È frequente, infatti, adibire una parte della propria abitazione ad uso ufficio per svolgervi la propria attività lavorativa, soprattutto nell'era del web, in cui molte attività si possono svolgere attraverso il telelavoro o smart working.
Un immobile adibito ad uso promiscuo può essere un'abitazione utilizzata in parte per un'attività lavorativa, o viceversa, un immobile ad uso ufficio o commerciale, usato in parte per abitarci.
Nel caso di locazione di un immobile che si voglia adibire ad uso promiscuo, quindi sia come abitazione che come sede della propria attività lavorativa, si pongono dei problemi sia di carattere giuridico che contrattuale.
Infatti in Italia esistono due leggi che disciplinano i diversi tipi di locazione: la legge n. 431 del 1998 per quelle di tipo residenziale; la legge n. 392 del 1978 che regola la locazione di immobili utilizzati per attività industriali, commerciali, artigianali, alberghiere.
L'art. 80 di quest'ultima legge, tuttavia, ammette che si possa utilizzare un immobile anche ad uso promiscuo.
Per capire però quale delle due leggi bisogna considerare per regolare il contratto, bisogna individuare quello che è l'uso prevalente dell'immobile.
Ciò inciderà, pertanto, anche sulla durata del contratto, che potrà essere di 4 + 4 anni se a prevalenza d'uso abitativo, o 6 + 6 se a prevalenza d'uso commerciale.
Non esiste una definizione precisa e genericamente riconosciuta di cosa si intenda per uso prevalente: la prassi comune è quella di adottare un criterio quantitativo, di valutare cioè per cosa è utilizzata la maggior parte della superficie dell'immobile.
Così, se ad esempio di un appartamento di 100 mq si utilizza l'80% per abitarci e il 20% come ufficio, la destinazione prevalente sarà quella abitativa.
Fermo restando, quindi, che l'uso promiscuo deve essere esplicitamente indicato nel contratto d'affitto, esso andrà stipulato seguendo le regole contrattuali previste per l'uso prevalente che se ne vuole fare.

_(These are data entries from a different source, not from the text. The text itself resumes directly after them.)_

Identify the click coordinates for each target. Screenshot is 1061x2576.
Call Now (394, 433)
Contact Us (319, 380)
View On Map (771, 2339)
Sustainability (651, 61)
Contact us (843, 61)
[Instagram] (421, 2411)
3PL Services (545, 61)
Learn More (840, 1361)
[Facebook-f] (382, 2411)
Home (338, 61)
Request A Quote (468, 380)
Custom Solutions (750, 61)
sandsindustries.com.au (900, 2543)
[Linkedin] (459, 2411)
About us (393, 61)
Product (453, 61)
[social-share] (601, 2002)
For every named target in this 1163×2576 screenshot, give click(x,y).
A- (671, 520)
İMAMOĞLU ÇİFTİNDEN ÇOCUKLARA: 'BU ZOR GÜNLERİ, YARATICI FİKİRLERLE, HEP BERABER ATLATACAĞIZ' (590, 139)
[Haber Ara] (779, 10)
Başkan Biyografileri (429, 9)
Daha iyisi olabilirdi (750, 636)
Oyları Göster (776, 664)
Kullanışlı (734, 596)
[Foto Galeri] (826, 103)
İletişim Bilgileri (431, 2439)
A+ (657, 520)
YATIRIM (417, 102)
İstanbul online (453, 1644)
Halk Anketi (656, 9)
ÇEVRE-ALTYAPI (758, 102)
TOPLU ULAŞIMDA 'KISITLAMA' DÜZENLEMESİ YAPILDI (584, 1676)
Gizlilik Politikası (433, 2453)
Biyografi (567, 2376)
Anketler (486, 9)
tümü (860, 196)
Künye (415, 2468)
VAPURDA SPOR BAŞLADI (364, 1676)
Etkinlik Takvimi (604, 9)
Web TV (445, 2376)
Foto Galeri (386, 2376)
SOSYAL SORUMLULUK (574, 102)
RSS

L'articolo 54, comma 3, del Tuir, il Testo Unico delle Imposte sui Redditi, stabilisce che il professionista titolare di partita IVA che prenda in affitto un immobile ad uso promiscuo, ad esempio destinando a proprio ufficio una stanza della casa in cui abita, potrà portare in deduzione dal proprio reddito il 50% del canone di locazione pagato.
Lo stesso 50% potrà essere dedotto per altre spese relative all'utilizzo strumentale dell'immobile, come quelle per le utenze, o per spese di ristrutturazione, riparazione o ammodernamento, nonché per la rendita catastale, nel caso di immobile di proprietà.
La percentuale del 50%, quindi, è un parametro standard valido sempre che non dipende dall'effettiva percentuale della superficie utilizzata per svolgere l'attività, che potrebbe essere anche inferiore.
Si tratta pertanto di un elemento che si rivela favorevole per i professionisti, che possono in tal modo avere il vantaggio di poter dedurre il 50% delle spese affrontate, ad esempio, per ristrutturare la propria abitazione.
Il vantaggio offerto da questa possibilità nasce dall'esigenza di forfettizzare e rendere più semplice il calcolo del reddito, evitando l'insorgere di contenziosi per il calcolo della superficie effettivamente utilizzata per l'attività lavorativa.
Tuttavia questa regola è valida soltanto per la deducibilità dal reddito e non per la detraibilità dell'IVA, per la quale si deve invece risalire all'effettiva quota di costi da ripartire tra casa e lavoro.
Sarà necessario, quindi, individuare in proporzione la parte di immobile destinata ad attività professionale, perché non esiste una indicazione precisa su come effettuare il calcolo.
Naturalmente la regola del 50% si applica soltanto alle spese miste, cioè a quei costi che riguardano sia l'aspetto lavorativo che quello residenziale e non a quelle spese che riguardano esclusivamente la vita privata.
Ad esempio: le spese per il canone di una pay tv non possono essere né portate in deduzione, né essere detratta l'IVA.
Allo stesso modo, i costi relativi unicamente all'attività lavorativa sono interamente deducibili.
Inoltre se un professionista che utilizza la propria abitazione ad uso promiscuo, per esempio ricevendo dei clienti, ha anche, nello stesso Comune, un immobile destinato unicamente all'attività lavorativa, non potrà dedurre le spese relative all'immobile ad uso promiscuo.